Python was used to examine data. Online sources provided secondary data for 768 people. Insulin, blood pressure, SkinT, BMI, age, pregnancies, DB_status, and DB_pred were included. The second data set from a Nigerian medical center measures BP systolic, diastolic, insulin, job, DB, age, gender, height, and weight. The two datasets were used to train and assess machine learning algorithms to identify diabetes risk factors. Patient confidentiality, data security, and ethical standards were met. The diabetes risk models used categorization and regression tree (CART), logistic regression (LR), random forest (RF), support vector machine (SVM), and gradient boosting machine (GBM). ROC, specificity, sensitivity, positive predictive value, negative predictive value, and precision-recall curve area were used to evaluate the model. Classifiers and Shapley additive explanation were used to assess variable relevance.

Results

Machine learning models were used to assess the risky variables that drive hyperglycemia. The most significant variables identified in all modeling approaches were age, pregnancies, BMI, glucose, skin thickness, insulin, and hypertension. Through our research, we utilized machine learning techniques to detect interactive risk markers that hold substantial importance in predicting risks, which were not previously incorporated in existing risk prediction methodologies.
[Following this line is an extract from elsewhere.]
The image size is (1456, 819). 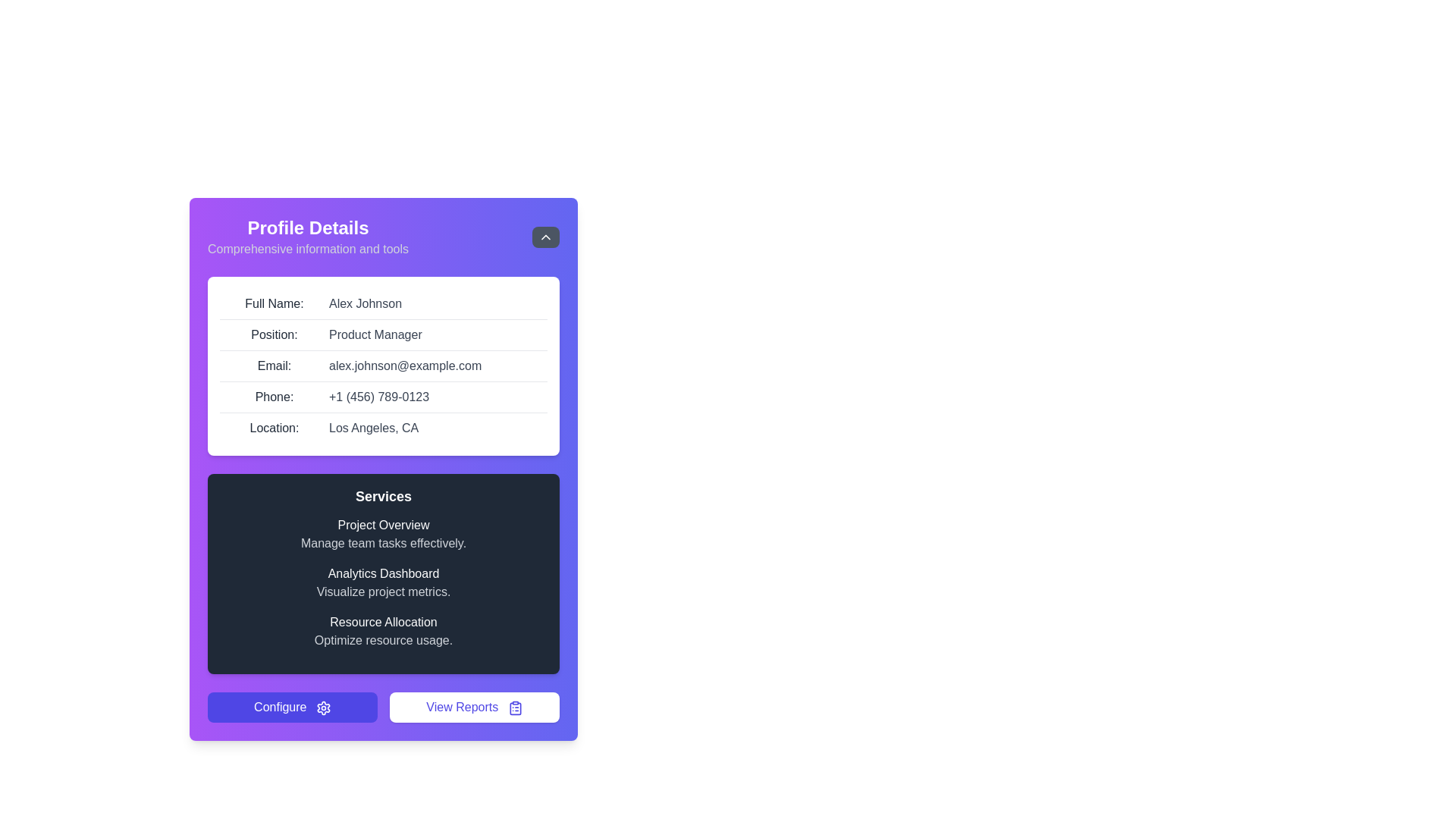 I want to click on the Text label that describes the user's position as 'Product Manager', located in the profile details component, between 'Full Name:' and 'Email:' rows, so click(x=274, y=334).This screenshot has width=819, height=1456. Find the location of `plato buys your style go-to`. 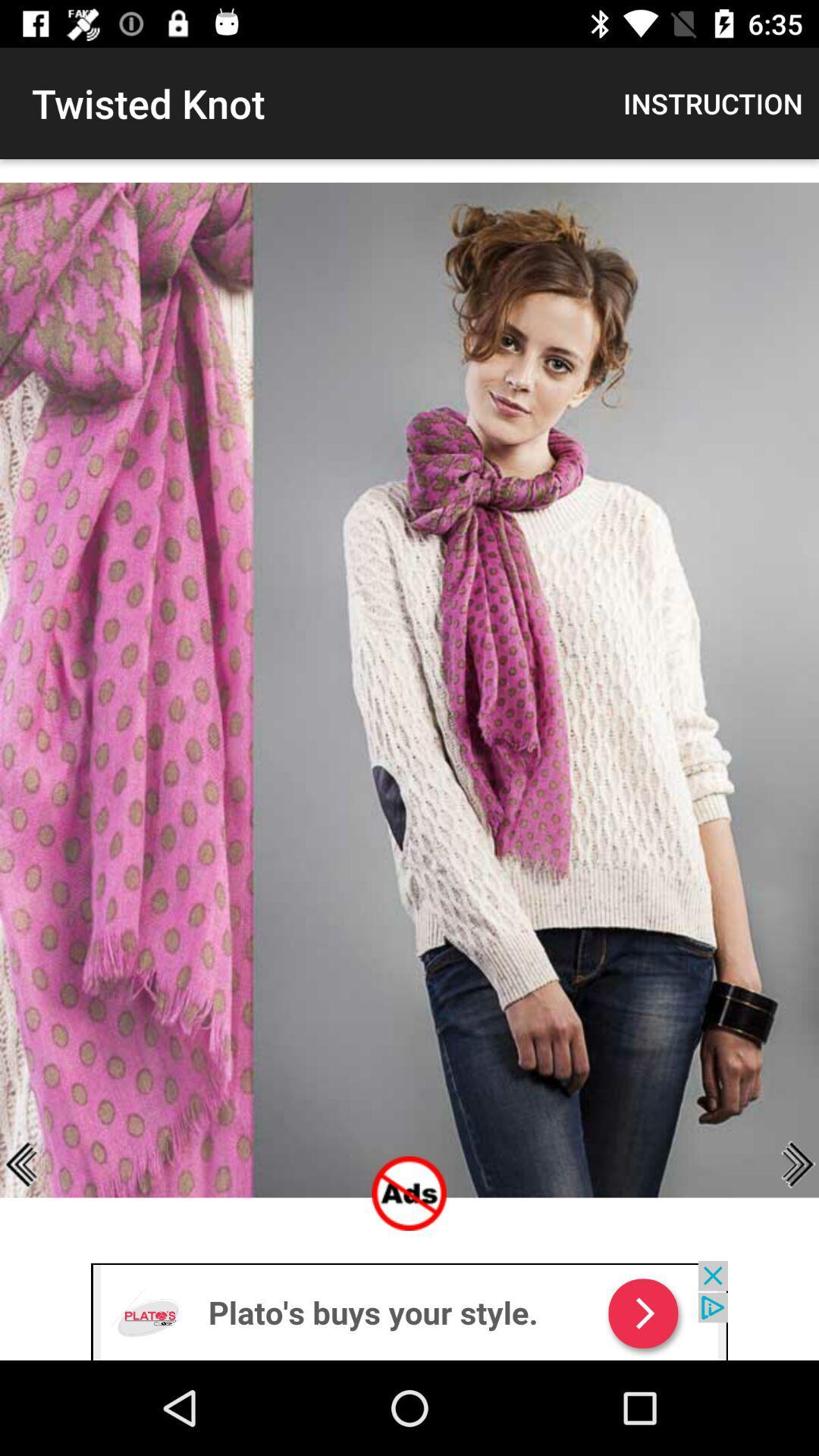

Machine learning algorithms have demonstrated their ability to accurately forecast the risk of diabetes, offering significant insights into the factors that contribute to disease risk without making any assumptions about causality.

Conclusions

Modeling diabetes outcomes with machine learning is promising. These include detecting pancreatic cancer, predicting gestational diabetes, identifying obesity risk factors, evaluating stroke recurrence trends, predicting heart failure in diabetics, forecasting diabetic kidney disease progression, analyzing the relationship between blood urea nitrogen levels and cardiovascular diseases and mortality rates, and assessing the impact of air pollution on hospital admissions. The study found that harnessing complicated relationships among interaction risk factors with machine learning enhances diabetes prediction. The proposed method can be used in healthcare to identify susceptible individuals who would benefit most from preventative intervention and minimize wasteful treatment for low-risk individuals.